Painting faces on Miniatures: A step by step guide
I am the first to admit I'm not a real artist.
I can't look at a landscape and paint it or sketch a friend's face and
have it be recognisable. But to get respectable results for miniatures
that's not really essential.
I'm not great at faces, but they are important so I've practised as much
as possible and have picked up some techniques and tricks to make it
easier on me and I thought I'd share them with you. Bear in mind this
is not a guide for the experienced painter but for us happy amateurs.
Step 1: Base Coat
Base
coat the face with a lightly tanned flesh tone, Citadel Eldar Flesh is a
good base for most models. Be sure to keep the paint fluid or it will
clump up and obscure the detail. Wait for it to dry before you do
anything else or the colours will bleed together. The exception is if
you want to blend but that's a whole other step by step guide and not
really a beginners technique.
Step 2: Wash
Then once its dry wash with a watered down brown wash (not Flesh wash,
its too yellow for my tastes). Your wash should run into the deeper
parts of the face and help show up the details. If your wash has too
much water those details won't show up, if it has too much paint it will
just cover them anyway. Its better to err on the side of caution and
if you go wrong just load up your brush with water, add it to the face
and use a dry brush to soak it all up.
Again once its dry pick out the highlights with a lighter flesh tone,
the forehead, the blade (the bit that get sunburned!) of the nose, the
top lip between the nose and lip, the ball of the chin and the
cheekbones. Allow the highlights to dry or if your particularly
ambitious try blending the contour or low light colour with the
highlight while its still wet. You can see on the photo to the left the
highlights and low lights are shown.
Step 4: Detailing
The
last step is to add in those tricky bits like eyes and lips. You can
add an even lighter highlight if you wish to the ball of the chin,
cheekbones and forehead too.
Lips are generally pinker than you think, just add a tiny bit of blood
red to the Eldar Flesh you used earlier and mix it together. Paint a
thin line over the bottom lip only, top lips very rarely show on
miniatures except large models and some females.
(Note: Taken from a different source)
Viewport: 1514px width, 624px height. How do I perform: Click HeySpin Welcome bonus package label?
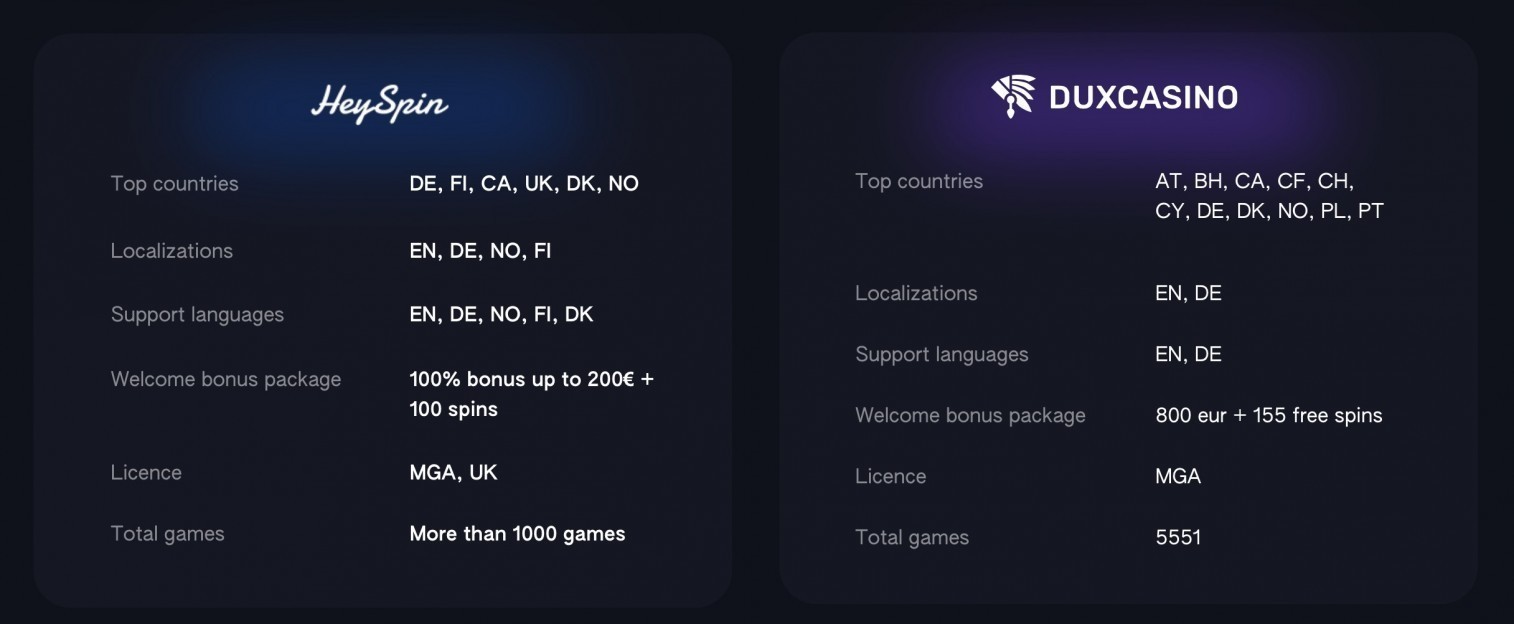click(226, 380)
The best way I've found to do eyes is to paint the eye socket with
black, layer a strip of off white on top leaving a little of the black
showing around the edge. Finally dot a pupil in black and be careful to
get them lined up together or your model will look cross eyed!
The last detail is makeup for females, a light red wash over cheeks for
rouge, the same for eyeshadow, just choose a colour that complements the
model's paint scheme (earthy colours look very good for this as does
blue or green). To paint lipstick I draw a Scab Red line over the
bottom lip, highlight with Blood Red and finally dot a little white into
the middle which makes it look shiny.